鈴蘭

 安藤が十吉の部屋から出て行った頃、鈴蘭は一人窓の外を眺めていた。実家にいた頃と変わらぬ生きているのか死んでいるのかわからないような眼差しで、何を求めているのか、真意など掴めぬ赤子のように。

 あの日から鈴蘭はいつもこんな風に過ごしていた。イネはそのうち空を求めて飛び立ってしまうのではと気が気でなかったが、イネにできることなどなかった。

「鈴蘭様、おかゆです」

 部屋に閉じこもってから鈴蘭は食事らしい食事をしなくなった。そのせいか食が細り、実家にいた頃のように骨と皮だけの貧相な姿に戻ってしまっていた。

 初めの頃は母親のように食べるよう促していたイネも今ではしつこく言う事を諦めた。それよりも思いがけず鈴蘭の傷に触れ思い切った行動を取られないようにと綱渡りをするような心地でいつしか鈴蘭と過ごすようになっていた。

「それでは私はこれで」

 イネは一刻も早く立ち去りたいと言うように鈴蘭の方は見ないまま退出する。鈴蘭はイネへの罪悪感を胸にそれでも外を見るのをやめなかった。

「あっ」

 そう呟いたかと思うと鈴蘭は突然立ち上がり痩せこけた体を引き摺るように部屋から出る。すっかり筋肉の衰えた体では思うように進めないが、それでも壁傳になんとか十吉の部屋を目指す。萌える緑の向こう側、葉の隙間から僅かに見えたその姿は待ち焦がれていた人のものだった。


 ——鈴蘭自身、どうにもならない現実だと、とうに理解していた。それでも限界だった。

 姉様が生きているから仕方ないのだ、とそう思う方がずっと気が楽だった。それは姉様でなくとも、でも構わない。その一心で、鈴蘭はとうとう十吉の部屋の戸を叩いた。

 中に入ってみると、そこにいた女性は雰囲気こそ違うけれど菖蒲に生き写しだった。

 十吉さんが好きなのは彼女だ、だから私は選ばれないんだ、それは仕方のない事なんだ。

 そうでなければ、先の見えない洞窟を彷徨い歩くような日々に音を上げてもう休んでしまいたかった。

 けれど、彼女と十吉は違った。

 二人がそういう仲でない事はすぐに理解した。そうして気づけば、鈴蘭は与えられた部屋の中で蹲っていた。


「……鈴蘭?」

 様子を伺うように掛けられた声に鈴蘭はぴくりとも動かない。ただじっと動かず、顔も見せずに蹲る。十吉は部屋に入ると鈴蘭の近くで腰を下ろした。

「私は、僕は、君に話さなければならない事がある」

 凛とした声は静かな部屋に波動のように広がって溶けた。けれど、鈴蘭は身じろぎ一つしない。

「まず、僕は君に謝らねばなるまい。
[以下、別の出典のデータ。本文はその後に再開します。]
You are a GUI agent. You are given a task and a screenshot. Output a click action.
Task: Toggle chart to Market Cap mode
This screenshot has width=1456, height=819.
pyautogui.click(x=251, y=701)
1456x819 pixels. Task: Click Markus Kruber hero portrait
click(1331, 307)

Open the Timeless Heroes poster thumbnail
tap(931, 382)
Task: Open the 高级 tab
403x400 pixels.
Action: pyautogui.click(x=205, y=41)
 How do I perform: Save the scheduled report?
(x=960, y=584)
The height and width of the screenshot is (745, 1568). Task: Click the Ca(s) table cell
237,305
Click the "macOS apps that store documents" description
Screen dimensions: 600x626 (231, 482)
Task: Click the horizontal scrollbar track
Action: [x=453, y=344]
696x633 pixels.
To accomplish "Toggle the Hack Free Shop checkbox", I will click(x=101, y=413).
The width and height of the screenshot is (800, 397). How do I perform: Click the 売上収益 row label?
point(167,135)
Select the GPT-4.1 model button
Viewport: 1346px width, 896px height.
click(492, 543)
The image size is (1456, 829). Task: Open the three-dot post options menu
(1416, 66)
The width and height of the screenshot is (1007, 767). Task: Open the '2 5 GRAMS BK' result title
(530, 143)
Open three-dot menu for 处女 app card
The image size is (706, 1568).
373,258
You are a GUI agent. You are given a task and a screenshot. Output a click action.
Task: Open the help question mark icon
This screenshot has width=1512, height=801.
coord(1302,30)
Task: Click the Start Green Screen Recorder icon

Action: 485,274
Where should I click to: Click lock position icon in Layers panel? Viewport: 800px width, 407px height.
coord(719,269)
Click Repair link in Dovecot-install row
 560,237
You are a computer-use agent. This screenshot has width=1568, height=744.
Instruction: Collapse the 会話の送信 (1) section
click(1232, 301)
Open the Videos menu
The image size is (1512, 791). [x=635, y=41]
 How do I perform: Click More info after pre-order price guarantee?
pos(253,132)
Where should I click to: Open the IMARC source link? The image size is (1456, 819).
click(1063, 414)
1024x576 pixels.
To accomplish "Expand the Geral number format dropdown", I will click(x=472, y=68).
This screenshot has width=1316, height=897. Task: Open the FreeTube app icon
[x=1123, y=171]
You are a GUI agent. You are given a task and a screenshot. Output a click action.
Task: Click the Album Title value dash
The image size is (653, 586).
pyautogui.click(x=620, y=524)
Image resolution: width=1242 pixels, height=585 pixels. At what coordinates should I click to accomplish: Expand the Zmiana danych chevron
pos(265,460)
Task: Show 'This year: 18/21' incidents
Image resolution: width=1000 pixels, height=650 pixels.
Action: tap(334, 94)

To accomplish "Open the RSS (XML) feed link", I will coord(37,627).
君をここに閉じ込めて、逃げることも許さずに、君を愛そうともしなかった。最低な夫だ」

「そんなこと……ないです」

 消え入りそうな声で鈴蘭は答えた。十吉は返事をもらえたことに幾分安堵して、努めて優しい声色で続けた。

「君が僕を好きだという事はずっと知っていた。僕が思うよりずっとその思いが強いのだと知ったのは結婚をしてからだが……。それでも僕が君を選ばなかったのは菖蒲の事があったからだ」

「……姉様が何か仰ったの?」

「それは違う!いや……確かに忘れないでと言ったが、これは僕自身の問題なんだ。菖蒲は関係無い」

 そこでようやく鈴蘭は顔を上げてゾッとするほど虚な目で十吉を見上げた。その目はどこか探っているような見透かすような雰囲気があった。

「僕は……いつしか君を愛するようになっていた」

「え?……」

 突然の告白に鈴蘭は目を丸くする。ようやく光の入った瞳は鈴蘭に命を吹き込んだようだった。

「僕は怖かった。君を思えば思うほど、菖蒲を裏切っているように感じたから。それでも、もう自分に嘘をついてはいけないと知った」

「……ふふっ、気を遣わなくて良いんですよ」

 鈴蘭は居住まいを正して十吉と向かい合うように正座をする。

「詩音さん、でしたか?彼女でなくとも本当は良いのです。ただ、私が愛されない理由が——」

 鈴蘭がいい終える前に、十吉は鈴蘭を抱きしめた。戸惑う鈴蘭の背に腕を回して、か弱い身体を傷つけぬようにと注意を払いながら、それでもしっかりと抱きしめた。

 初めは抵抗していた鈴蘭も人のぬるい体温に絆されていつしか声を上げて泣いていた。少女のように泣くその姿に、十吉は胸に棘が刺さる心地だった。それでも鈴蘭が泣き疲れて眠るまで、十吉は決して離れなかった。

 眠る鈴蘭を抱き上げて、その軽さにまた胸を痛める。そっとベッドに寝かせてやると十吉は起こさぬようにと静かに部屋から出る。

「……」

 そこには安藤がいた。彼は何も言わずに十吉を見つめると深く頭を下げる。

「仕事に戻れ」

 十吉はそれだけ言うと安藤の横を通り過ぎて執務室にもどった。

「私ったらとんでも無い時に来ちゃったかしら」

 戻るとお茶を飲み終えた詩音が帰り支度を済ませた頃だった。

「すまない」

「こちらこそだわ。また改めて来るわね。今度は夫と」

 そう言って微笑んだ詩音は左手の薬指がきらりと光った。キザなあいつらしいなと笑う十吉に詩音は満足げに微笑む。

「元気になったみたいでよかったわ」

「……あいつの差金か?」

「さあ、どうかしらね」

 いたずらっ子な笑みを浮かべると如月詩音は宇佐美邸を後にした。